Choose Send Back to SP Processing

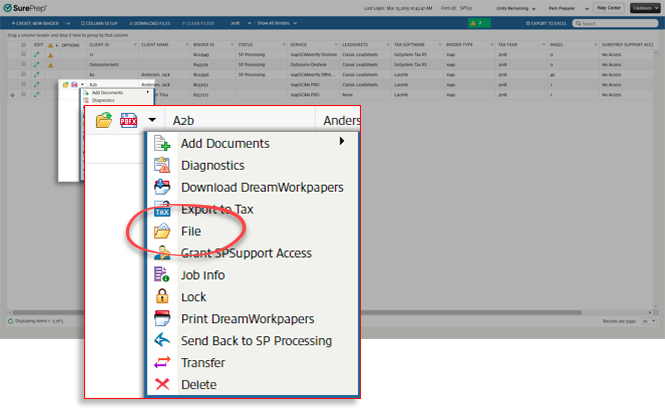pos(256,341)
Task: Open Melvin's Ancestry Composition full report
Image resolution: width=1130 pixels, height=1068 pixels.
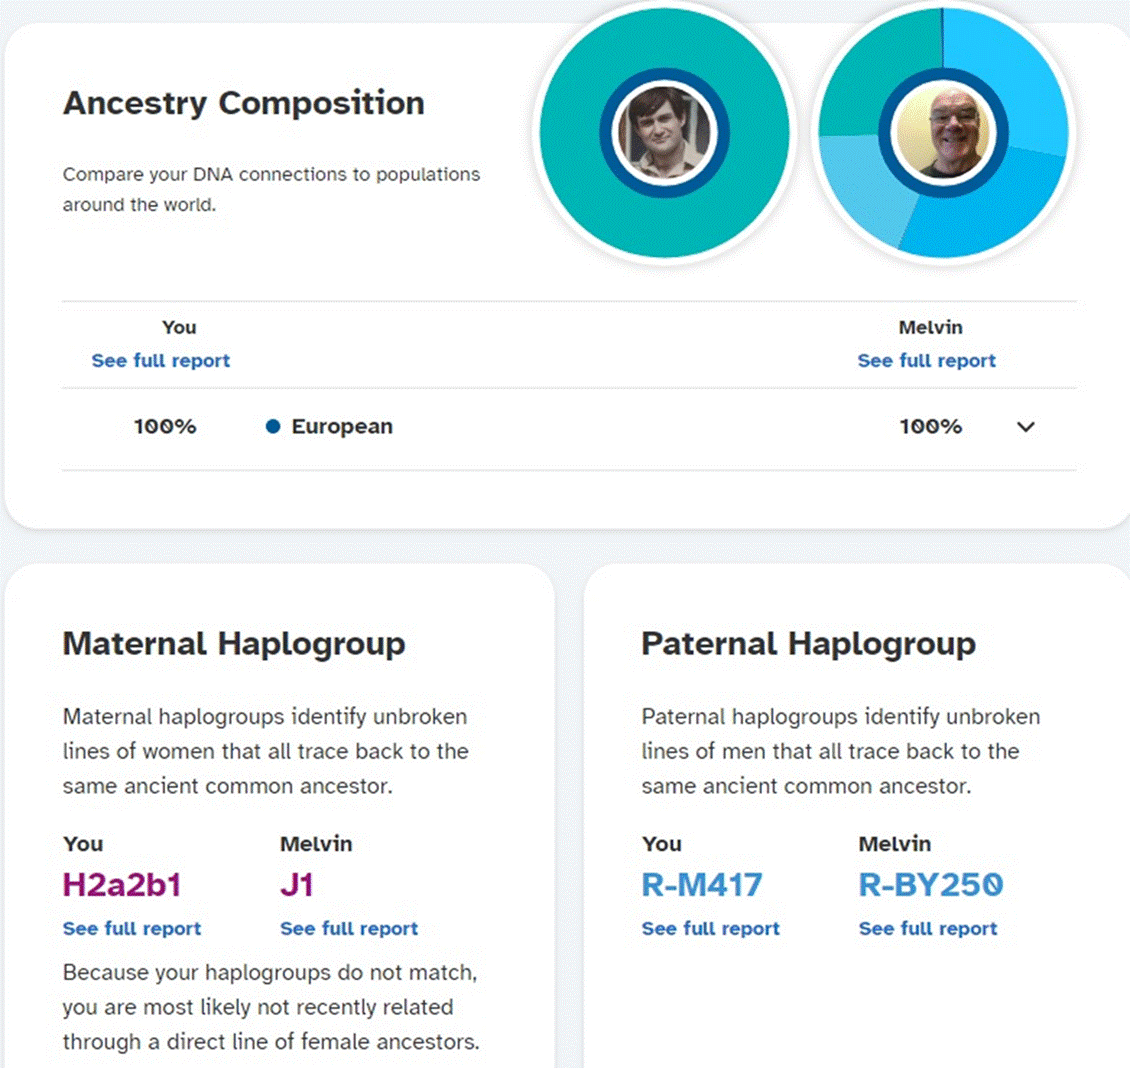Action: (926, 360)
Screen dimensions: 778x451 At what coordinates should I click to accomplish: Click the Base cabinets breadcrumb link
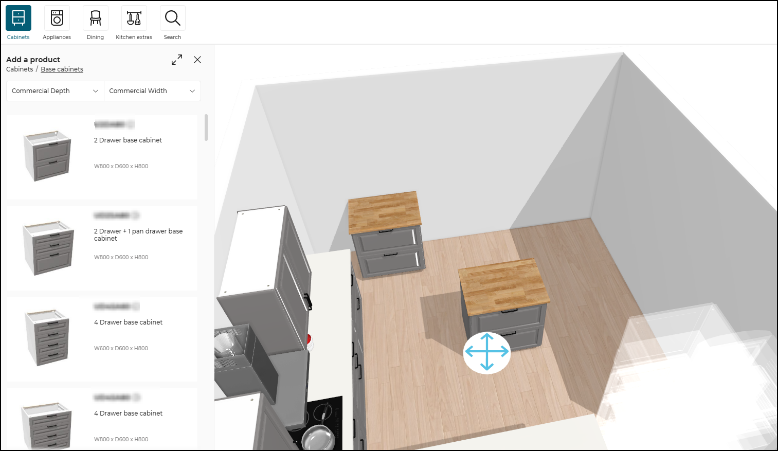[x=62, y=70]
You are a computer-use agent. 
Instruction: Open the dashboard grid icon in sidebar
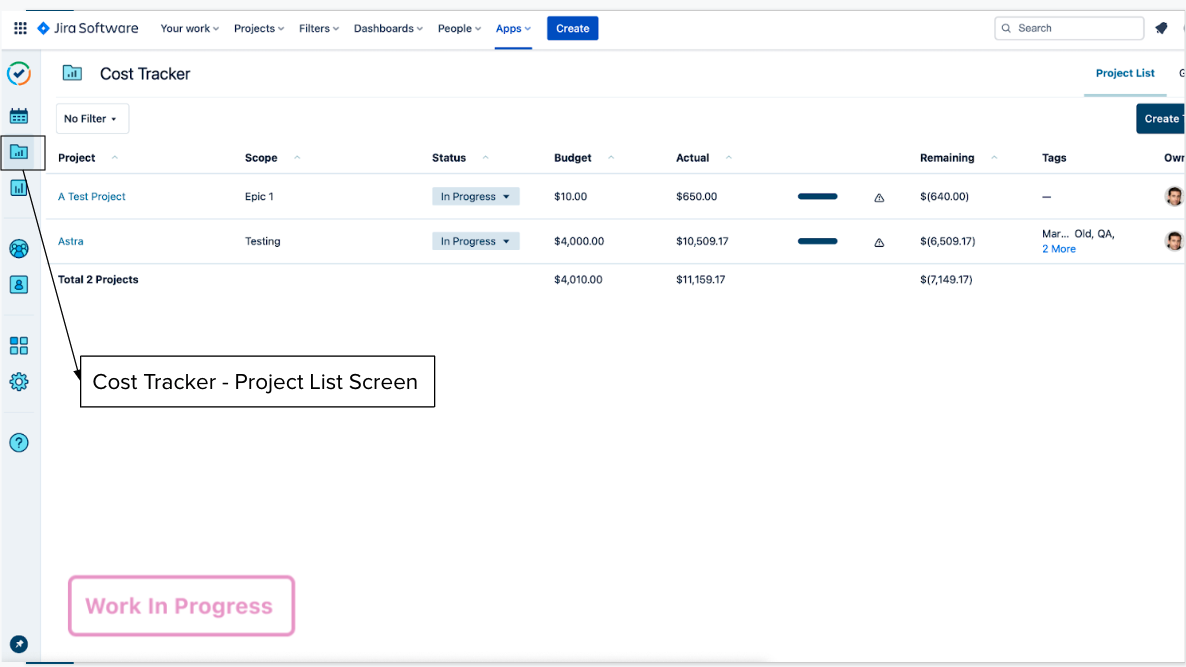(x=19, y=346)

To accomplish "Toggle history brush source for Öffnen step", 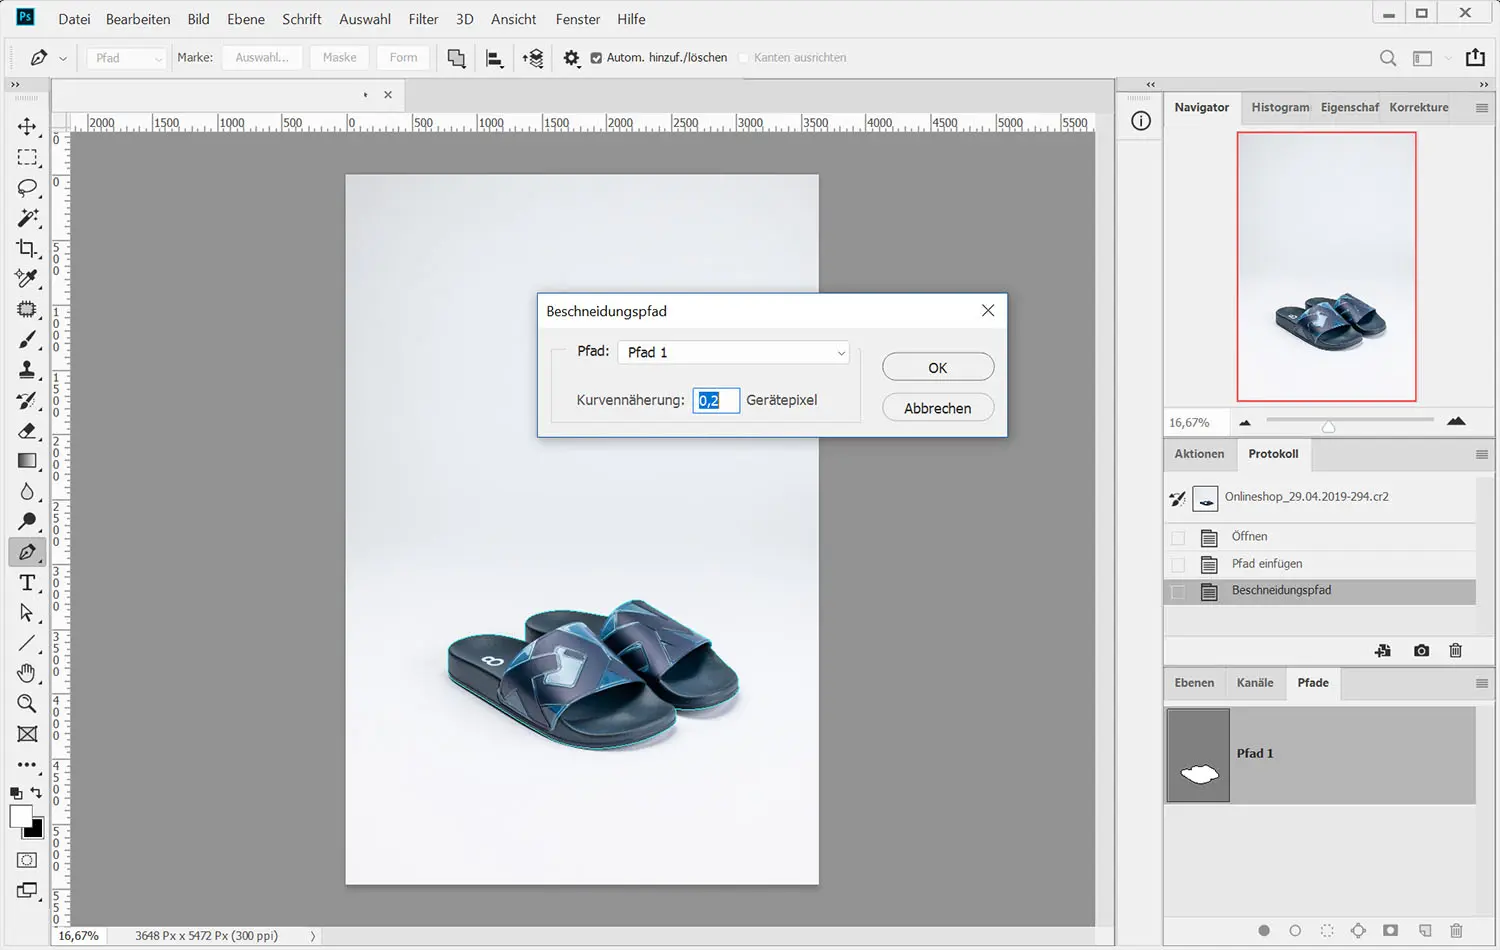I will click(1178, 537).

········

> **Your assignment**: Starting with the first line of the data, transcribe every line exactly through the one containing "You are a computer-use agent.". No pictures go in.

> **Exercise answer**:
Choose Send Back to SP Processing

pos(256,341)
Task: Open Melvin's Ancestry Composition full report
Image resolution: width=1130 pixels, height=1068 pixels.
Action: (926, 360)
Screen dimensions: 778x451 At what coordinates should I click to accomplish: Click the Base cabinets breadcrumb link
[x=62, y=70]
You are a computer-use agent. 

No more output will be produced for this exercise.